§ Extract

In this blog, we will rectify some typo errors using TextBlob, Autocorrect and pyspellchecker module.
If you have already installed TextBlob, Autocorrect and pyspellchecker then you can skip installation step.
pip install TextBlob
pip install autocorrect
pip install pyspellchecker
from textblob import TextBlob
text = "Machine learnning is a branch of artifecial intelligence and computer sciance."
We can observe, i have written some wrong spelling of "learning, artificial and science". Let us check TextBlob library can correct spelling mistake or not.
TextBlob(text).correct()
For this example, it corrected the spelling error.
text1 = "John is gud boy and he plays fotball"
TextBlob(text1).correct()
In this example, it didn't correct the spelling of good, but did for football.
In this example, we have text data which is list. We will convert list to pandas's dataframe and the apply lambda function to correct the spelling.
import pandas as pd
text3 = [
'Natural languuage procesing is a branch of computer sciance and artifecial intelligance.',
'The Python programing language provides a wide range of tools and libraries for NLP tassks.',
'NLTK, an open source colection of libraries for buildding NLP programs.',
'Spacy and Textblob libraries are also quite popular.',
'NLP tasks are very interresting.'
]
I have entered wrong data in list to correct the typo error. Wrong spelling are:
- languuage
- procesing
- sciance
- artifecial
- intelligance
- tassks
- colection
- buildding
- interresting
This step is not required, if sentences are smaller in text data.
pd.set_option('display.max_colwidth', 500)
df = pd.DataFrame({'text':text3})
print(df)
df['text'].apply(lambda x: str(TextBlob(x).correct()))

§ Data entries
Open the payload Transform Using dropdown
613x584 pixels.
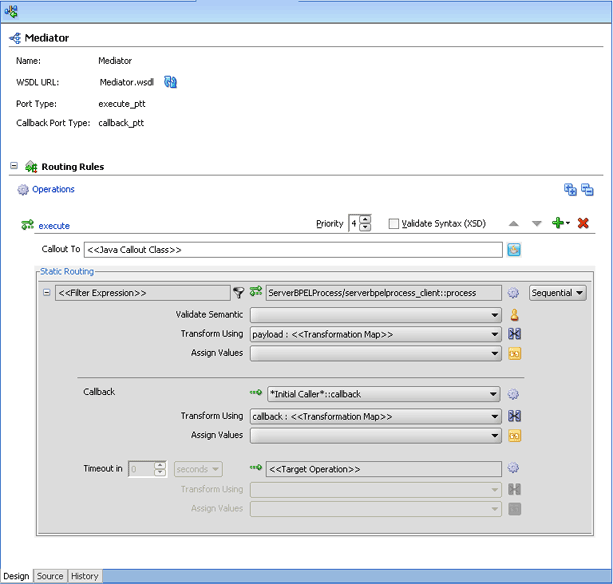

...

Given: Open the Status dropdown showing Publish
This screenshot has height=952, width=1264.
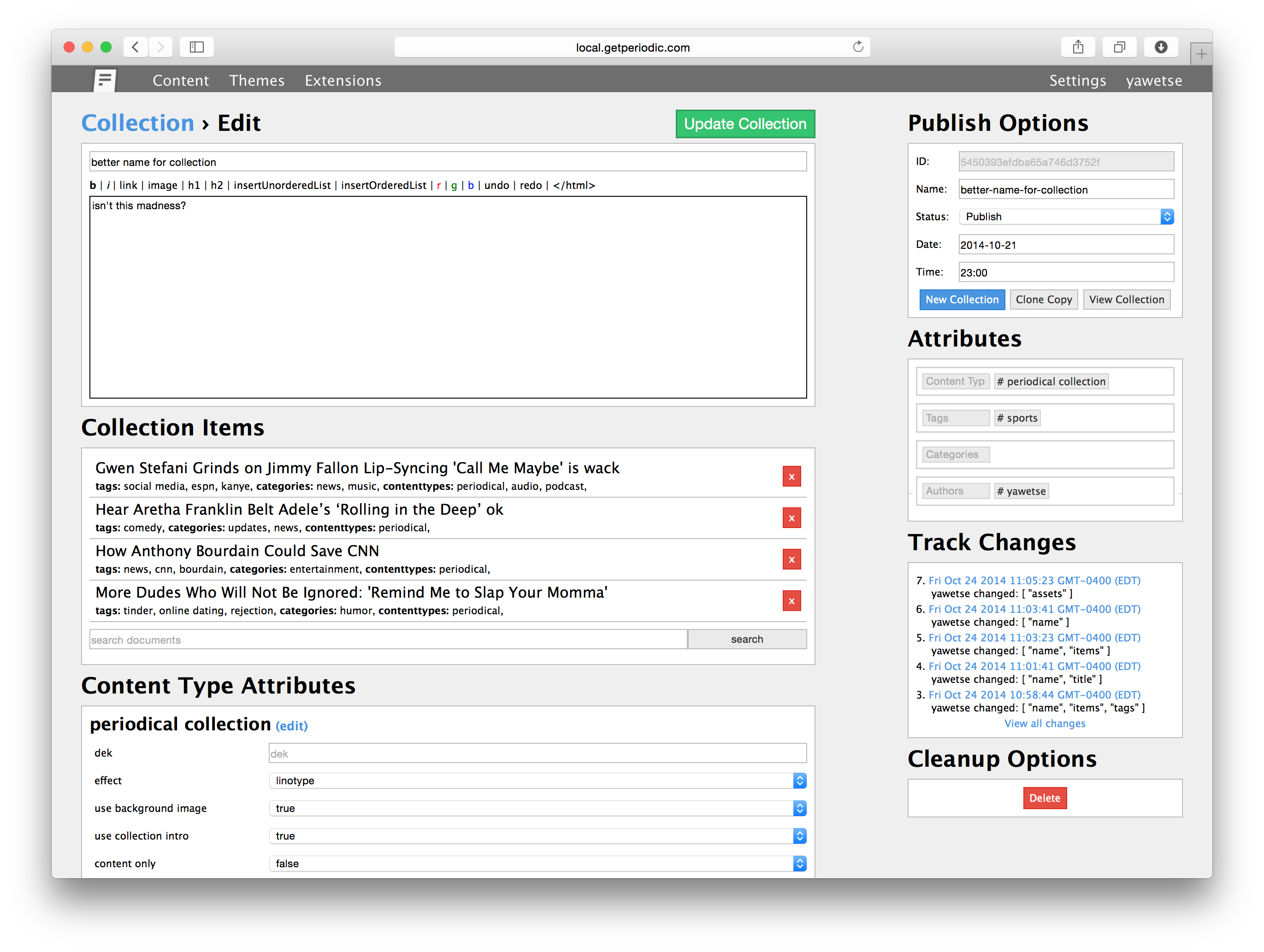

§ Short task 1
Summarize the spelling-correction tutorial in three sentences.
§ Short task 2
Pick up the spelling-correction tutorial at the point where it stops, and continue it.
The entries are independent of the spelling-correction tutorial and should be treated as separate material.

§ Task answer 1
The tutorial sets out to fix typing errors with the TextBlob, Autocorrect and pyspellchecker modules and gives pip commands for installing each of them. In its examples, TextBlob corrected every misspelling in a sentence about machine learning, but in a sentence about John it fixed "fotball" while leaving "gud" uncorrected. The tutorial then puts a list of misspelled sentences into a pandas DataFrame and applies TextBlob's correction to each row through a lambda function.

§ Task answer 2
Corrected the spellings of:
- languuage - language
- procesing - processing
- sciance - science
- artifecial - artificial
- intelligance - intelligence
- tassks - tasks
- colection - collection
- buildding - building
- interresting - interesting
All wrong spelling corrected.
from autocorrect import Speller
spell = Speller()
text4 = "Machine learnning is a branch of artifecial intelligence and computer sciance."
spell(text4)
Corrected spelling of "learning, artificial and science".
spell1 = Speller()
text5 = [
'Natural languuage procesing is a branch of computer sciance and artifecial intelligance.',
'The Python programing language provides a wide range of tools and libraries for NLP tassks.',
'NLTK, an open source colection of libraries for buildding NLP programs.',
'Spacy and Textblob libraries are also quite popular.',
'NLP tasks are very interresting.'
]
df1 = pd.DataFrame({'text':text5})
df1
df1['text'].apply(lambda x: str(spell1(x)))
from spellchecker import SpellChecker
spell2 = SpellChecker()
text6 = "Machine learnning is a branch of artifecial intelligence and computer sciance."
text6 = text6.split()
text6
misspelled_text6 = spell2.unknown(text6)
misspelled_text6
for word in misspelled_text6:
print(spell2.correction(word))
#Get a list of 'likely' options
print(spell2.candidates(word))
We got the corrected words.